Ministro Luís Roberto Barroso tem defendido que só possam operar as mídias sociais que tenham representação no Brasil. Foto: TSE.

O amplo planejamento executado pelo Tribunal Superior Eleitoral – TSE para garantir a lisura do processo eleitoral de 2022 em meio a extremismo político e campanhas de desinformação no Brasil, apesar de eficiente, conta com uma brecha incômoda, a um ano do pleito: a migração de eleitores, candidatos e influenciadores para redes sociais sem sede no Brasil.

São plataformas e fóruns novos que, fora do alcance da legislação nacional, não fazem parte do rol de empresas que se tornaram parceiras do TSE no programa de enfrentamento à desinformação inaugurado em 2020 — ou que ao menos foram constrangidas a tomar posição em relação ao tema.

A mais proeminente delas parece ser a Gettr, que conta com contas oficiais do clã Bolsonaro e foi sugerida aos seguidores pelo próprio presidente da República, o político com a presença online mais expressiva e que, não raro, tem conteúdo tirado do ar ou de alcance restringido devido a violações dos termos de conduta das redes mais populares.

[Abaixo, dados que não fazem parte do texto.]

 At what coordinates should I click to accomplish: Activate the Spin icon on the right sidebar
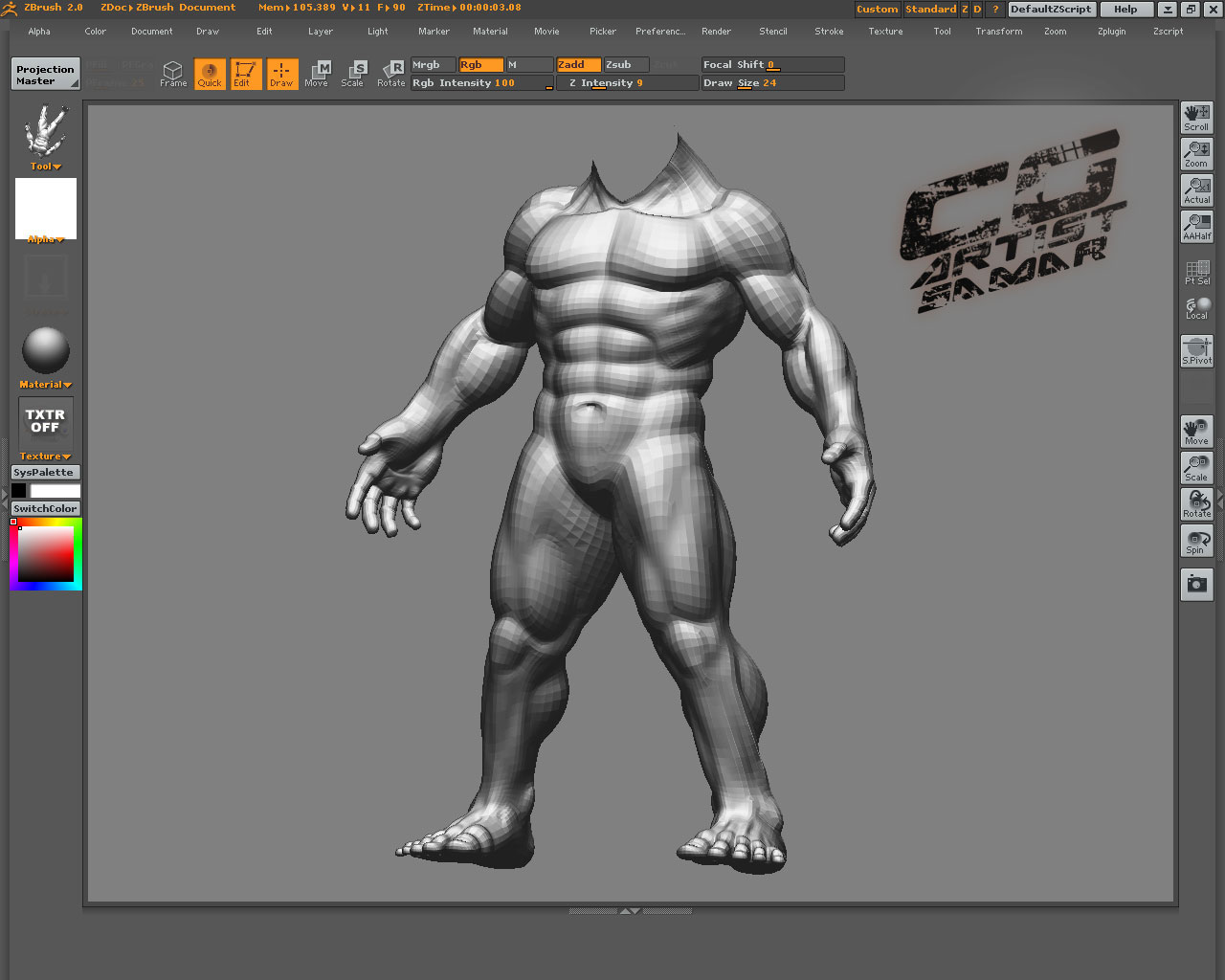[x=1196, y=541]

Gettr entrou no ar em julho já com a pecha de rede social pró-Trump. Foi criada por Jason Miller, que integrou a equipe do ex-presidente dos Estados Unidos. O aplicativo é descrito como “baseado na liberdade de expressão e que rejeita a censura política e a cultura do cancelamento” e tem atraído políticos e apoiadores da extrema direita.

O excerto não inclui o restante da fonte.